### TEXT
====
ADHD in Young Adults: My Symptoms and Journey to Diagnosis

Emily Muench
Emily Muench

I always loved learning and strived to be a high achiever. I did well in school, got along with others, and teachers seemed to like me. However, once I started college, there was a major shift. It became harder and harder for me to complete assignments on time. I felt I couldn’t reach out to my professors and explain because I didn’t think I had a good enough reason as to why I wasn’t turning in work. I stopped going to class. I felt worse about myself because I wasn’t able to be as productive as I used to be. ADHD in adults isn’t something that’s widely discussed, so it wasn’t even on my radar at this point, despite my symptoms. I continued to struggle and began to seek answers anywhere that I felt could make sense.

At first, I thought it was due to my depression. I had been diagnosed with depression and anxiety at 16. I tried a variety of medicines – some more helpful than others. I started therapy and that helped a lot, but I still struggled to keep up with my schoolwork. No matter how effective the medicine, I continued to lack motivation and the ability to focus and function on a daily basis. I wouldn’t remember to do laundry, or grocery shop, and I definitely was not keeping up with all the homework I needed to do. 

I started to think back to when I was younger. What had changed since then? I had managed school fine while coping with depression and anxiety, so I wondered if maybe the issue was something different altogether. I knew I had always done well in school, but looking back, I realized it would often take me hours to finish a single assignment. Not because I didn’t understand the material, but because I could read pages and pages of a textbook without absorbing anything, or because I would become easily distracted and lose focus.

At my next medication check, I talked with my psychiatrist about the possibility of me having ADHD, or attention-deficit/hyperactivity disorder. He gave me some quizzes to complete and the results showed that while I was not the hyperactive subtype, I fit the criteria for the inactive subtype. I am now being treated for ADHD as an adult and I feel like I can finally function while managing my symptoms. There are still days that I struggle and there are still days when I’m depressed and/or anxious, but I feel so much better overall.

I think many people think of ADHD in a stereotypical way of being hyperactive; I know that I did, and because of this I never saw myself as fitting the label of having ADHD. ADHD is also commonly underdiagnosed in those who present as a woman. Depression and anxiety can also mask the symptoms of ADHD. In my case, all three factors (fitting under the inactive subtype, being a woman, and having depression/anxiety) contributed to my late diagnosis.

I hope that the more we can share different experiences with mental illnesses, the more we challenge stereotypes about mental health and ensure everyone has a path to care. ADHD in adults isn’t always given the same attention as it is when it presents in children, but the symptoms can nonetheless be impairing in everyday life. If you’re struggling with anything I mentioned, or have your own symptoms that are hindering your life, I encourage you to seek help when possible.
====
### EXERCISE DATA
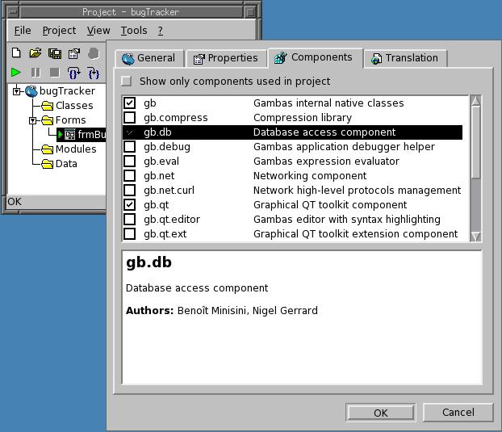The height and width of the screenshot is (432, 502).
Task: Open the project properties toolbar icon
Action: coord(74,53)
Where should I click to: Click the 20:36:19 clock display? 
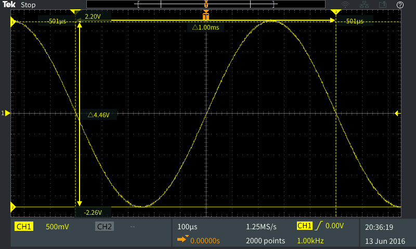click(380, 227)
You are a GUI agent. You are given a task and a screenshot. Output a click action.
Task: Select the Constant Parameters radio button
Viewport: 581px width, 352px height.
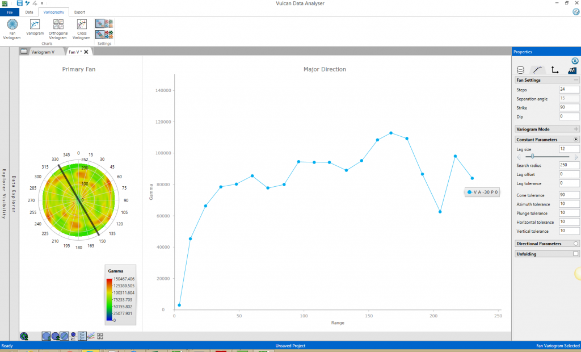tap(576, 139)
====
### ASSIGNMENT
Copy everything in the text on ADHD in young adults from "At my next medication" down to "much better overall.", substituting "doctor" for "psychiatrist".

### WRITTEN SOLUTION
At my next medication check, I talked with my doctor about the possibility of me having ADHD, or attention-deficit/hyperactivity disorder. He gave me some quizzes to complete and the results showed that while I was not the hyperactive subtype, I fit the criteria for the inactive subtype. I am now being treated for ADHD as an adult and I feel like I can finally function while managing my symptoms. There are still days that I struggle and there are still days when I’m depressed and/or anxious, but I feel so much better overall.